** start of Passage shown **

Moderator: BigEvilCorporation

r57shell
Very interested
Posts: 478
Joined: Sun Dec 23, 2012 1:30 pm
Location: Russia
Contact:

Post by r57shell » Tue Oct 14, 2014 3:06 am

may be I need high word of d0? but yes, it's fastest way in other cases.
Image

Chilly Willy
Very interested
Posts: 2984
Joined: Fri Aug 17, 2007 9:33 pm

Post by Chilly Willy » Tue Oct 14, 2014 6:11 pm

r57shell wrote:may be I need high word of d0? but yes, it's fastest way in other cases.
If you need the high word preserved, I think move.w #0,d0 is the same speed. One of the first things you learn about 68000 assembly is avoid clr whenever possible as it's (unnecessarily) slow, and will even cause problems when used on some hardware registers - NEVER use clr on hardware registers - period. Now in many cases, the difference in speed doesn't matter, but if you're trying to optimize an inner loop or working on hardware, it's one of the things you learn. :D

r57shell
Very interested
Posts: 478
Joined: Sun Dec 23, 2012 1:30 pm
Location: Russia
Contact:

Post by r57shell » Tue Oct 14, 2014 6:42 pm

According to timing:

Code: Select all

moveq #0,d0  =4
clr.l d0     =6
clr.w d0     =4
move.w #0,d0 =8
move.l #0,d0 =12
I don't know why you think clr.w is bad. As far as I know, only moveq beats clr.l, everything else - clr better. For me it's obvious, because any immediate operation requires extension word (immediate value), except that ones with q at the end: moveq, addq, subq... which is one word opcode. And reading extension word requires at least 4 cycles, that's why one word opcode beats two word opcodes.
Image

Stef
Very interested
Posts: 3131
Joined: Thu Nov 30, 2006 9:46 pm
Location: France - Sevres
Contact:

Post by Stef » Tue Oct 14, 2014 9:02 pm

CLR instruction is bad on memory as it does perform a read cycle before writing 0. Because of that the instruction is slow and can lock up system when memory port does not support read operation.
On register CLR is not that bad, still CLR.L is slower than MOVEQ

r57shell
Very interested
Posts: 478
Joined: Sun Dec 23, 2012 1:30 pm
Location: Russia
Contact:

Post by r57shell » Wed Oct 15, 2014 4:12 am

As I said, clr beats any of move #0, <ea>. You may check if you want.
It even almost same as move d0,<ea>, and that is strange. (move faster only on -(an), (d8, An, Xn)). So best way for clearing several variables:

Code: Select all

moveq #0,d0
move d0, <ea>
...
Something strange because in Programmer Manual stated
In the MC68000 and MC68008 a memory location is read before
it is cleared.
and in timings that read is invisible. May be RW cycle with one bus access? But as stated in User Manual
The test and set (TAS)
instruction uses this cycle to provide a signaling capability without deadlock between
processors in a multiprocessing environment. The TAS instruction (the only instruction
that uses the read-modify-write cycle) only operates on bytes. Thus, all read-modify-write
cycles are byte operations.

** end of Passage shown **
** start of Source material **

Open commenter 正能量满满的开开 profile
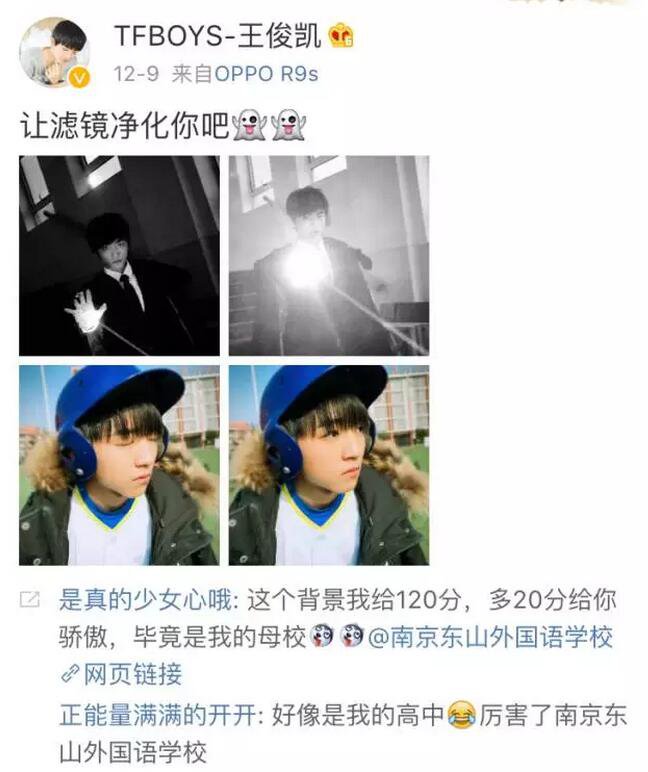The height and width of the screenshot is (772, 648). (x=158, y=714)
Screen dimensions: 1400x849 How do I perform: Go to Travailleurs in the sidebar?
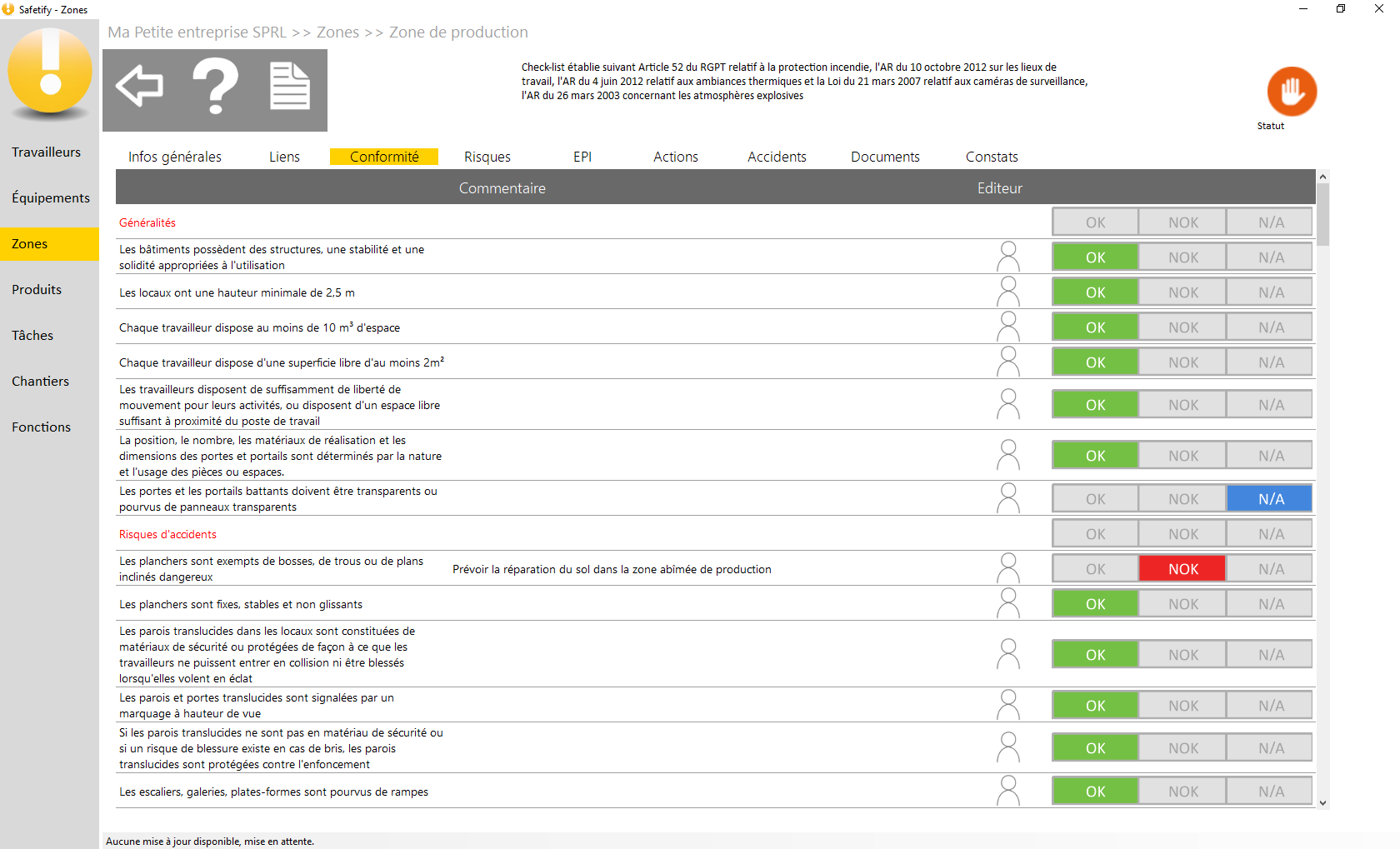click(x=47, y=152)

** end of Source material **

Tasks
a – Transcribe the passage of the 68000 forum thread that lies between "It even almost" and "and set (TAS)", inclusive.
b – In the 68000 forum thread, which instruction is named as the only one that uses the read-modify-write cycle?

Solved tasks
a –
It even almost same as move d0,<ea>, and that is strange. (move faster only on -(an), (d8, An, Xn)). So best way for clearing several variables:

Code: Select all

moveq #0,d0
move d0, <ea>
...
Something strange because in Programmer Manual stated
In the MC68000 and MC68008 a memory location is read before
it is cleared.
and in timings that read is invisible. May be RW cycle with one bus access? But as stated in User Manual
The test and set (TAS)

b – The test and set (TAS) instruction.